My visit to the Ibis Pond this week included observations and capture (only with camera, of course) of four kinds of waterbird: American coot, white ibis, pied-bill grebe, and American egret.  I also saw alligators and, from a distance too far to photograph, other birds in flight and some songbirds which I did not identify.  All-in-all, a good day in the NWR and a good week for observing wildlife.

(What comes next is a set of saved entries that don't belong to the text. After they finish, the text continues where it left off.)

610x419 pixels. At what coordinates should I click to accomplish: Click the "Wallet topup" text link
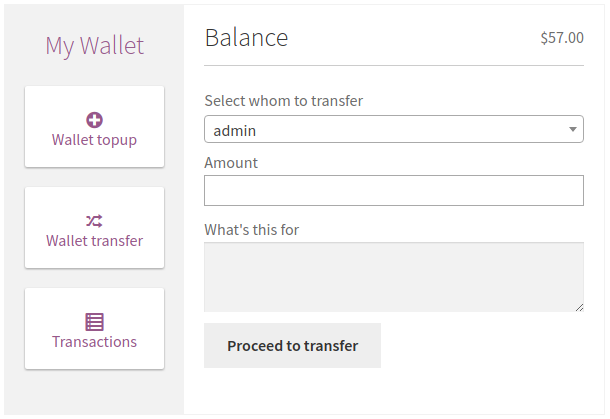pyautogui.click(x=94, y=140)
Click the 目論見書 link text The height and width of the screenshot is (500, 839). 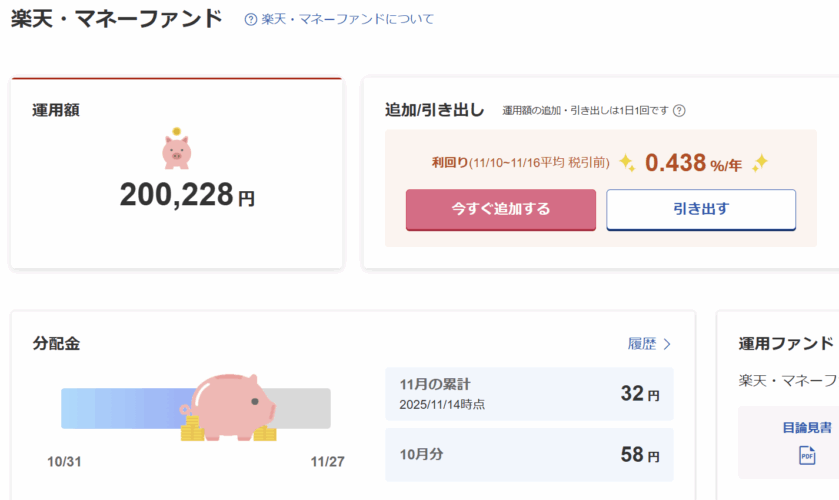point(806,427)
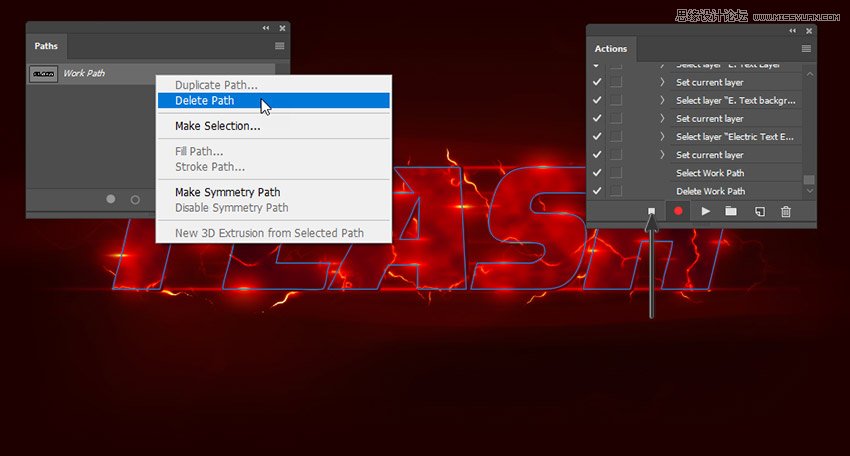850x456 pixels.
Task: Open the Actions panel flyout menu
Action: pyautogui.click(x=806, y=48)
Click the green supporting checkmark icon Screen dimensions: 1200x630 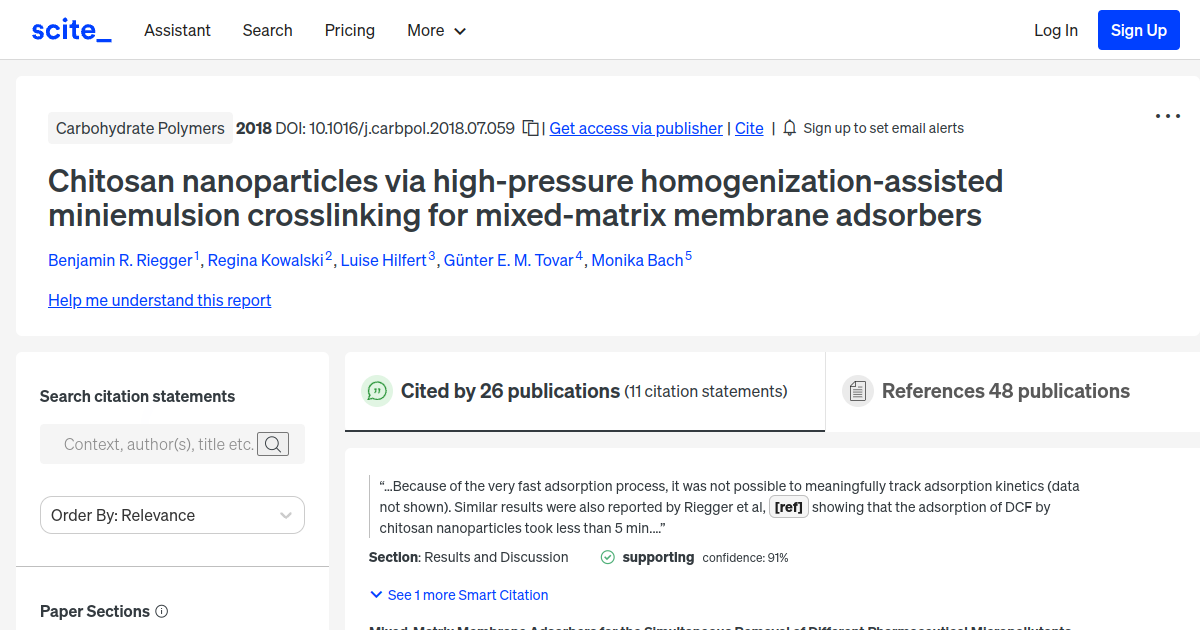607,557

It’s interesting to note that in this same week  I observed a Bald Eagle here in Inverness Village as it soared over the lagoon and perched in a large overhanging tree.  It sat there for some ten minutes as I watched it scan the lagoon and then, apparently not finding a meal, it lifted off and flew away across the forest toward the ocean.  Although I was surprised to see the eagle here rather than in the NWR, I did enjoy observing it and I felt lucky to count it among my observations this week.  How fortunate to live in such an environment where wildlife is so abundant!

About Tom

Professor Emeritus of Chemistry, Appalachian State University.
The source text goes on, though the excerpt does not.